Search code examples
apache-flinkflink-streaming

Flink Broadcast State Pattern: Failure recovery


According to the documentation "No RocksDB state backend" to the broadcast state.

Does this mean that with every failure (of a task level, or of an entire JVM), the new restarted task will see an "empty" state (while all the other running tasks will continue having full state)?

If Flink takes care of rebuilding the broadcast state of the failed task, should we take into account the possibility of receiving new non-broadcast event while the broadcast state is not yet fully built?


Solution

  • Does this mean that with every failure (of a task level, or of an entire JVM), the new restarted task will see an "empty" state (while all the other running tasks will continue having full state)?

    No, broadcast state is still stored in state and will be available via mechanisms such as checkpoints and savepoints, it just will always be restored in-memory as opposed to other forms of state that can be backed by RocksDB on disk.

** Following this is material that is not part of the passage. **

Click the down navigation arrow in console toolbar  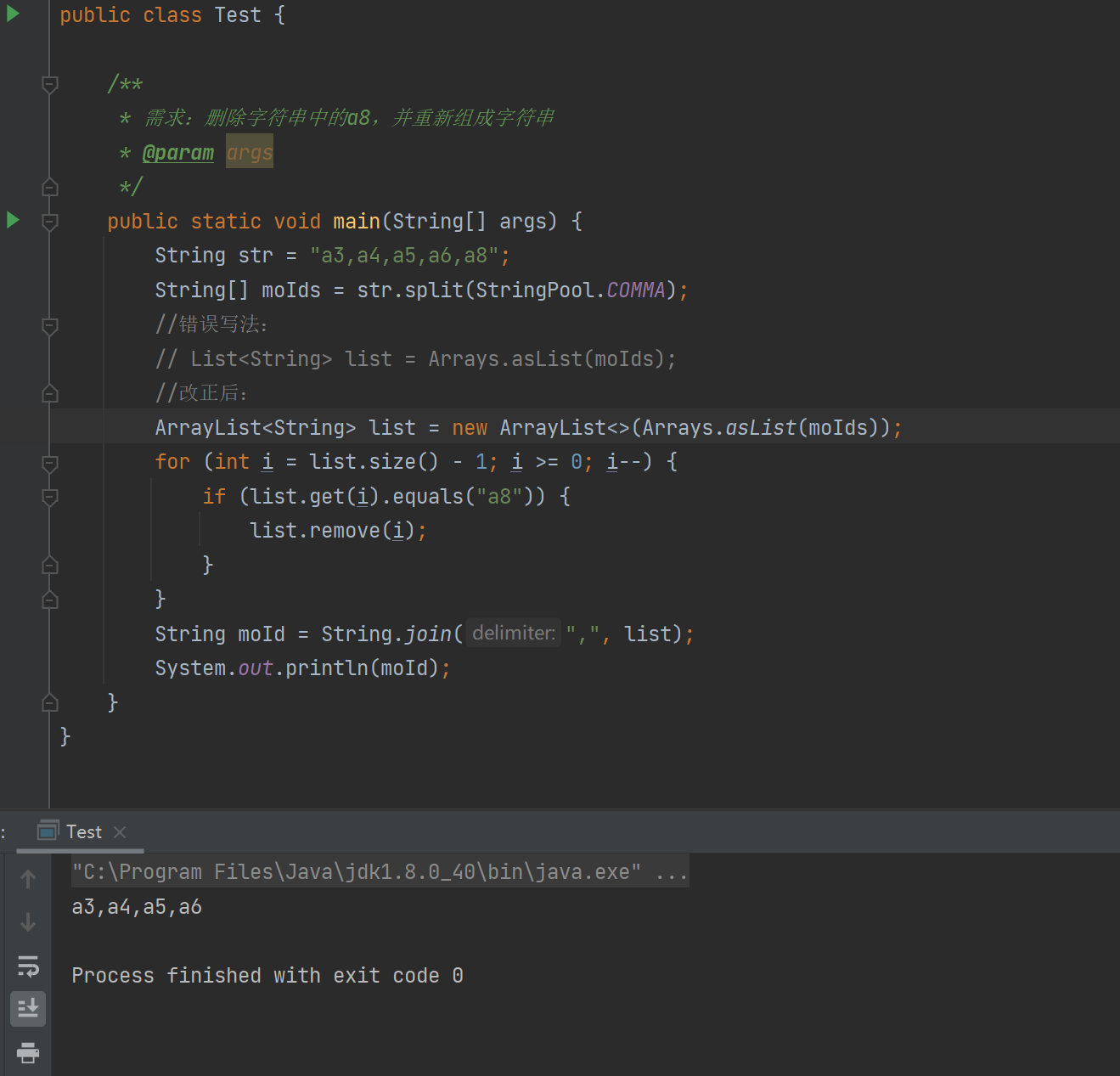click(x=28, y=922)
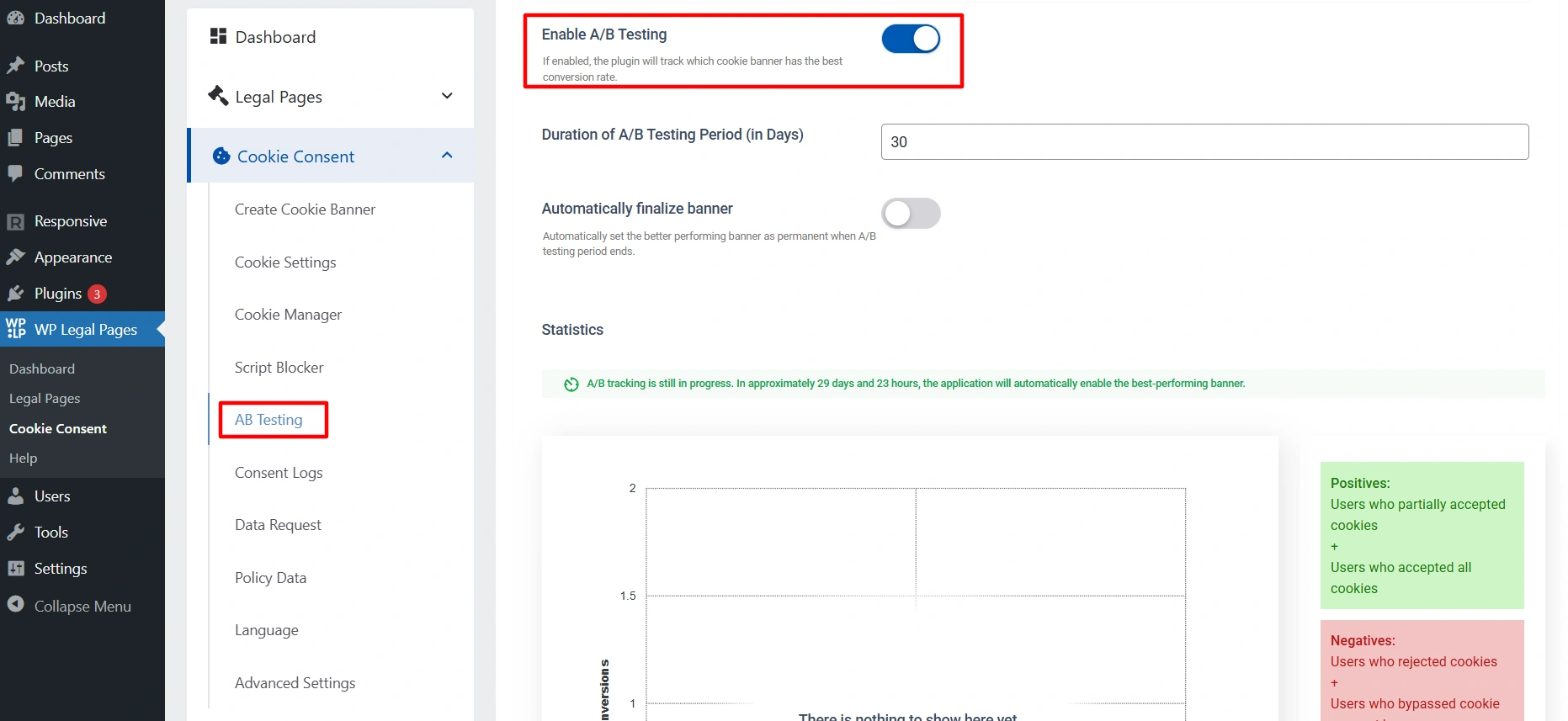Click the Appearance paintbrush icon
This screenshot has width=1568, height=721.
tap(15, 257)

As such, you typically will only want to use broadcast state in situations where you can comfortably store the entirety of the state in memory.

    If Flink takes care of rebuilding the broadcast state of the failed task, should we take into account the possibility of receiving new non-broadcast event while the broadcast state is not yet fully built?

    As far as failures go, when your specific job/task fails, it will generally restart the job and restore the state from the previous checkpoint, which will contain your items that were stored in broadcast state. This restoration should occur as part of the initialization of the operator, so you shouldn't begin receiving elements until after it is "ready" and has been initialized.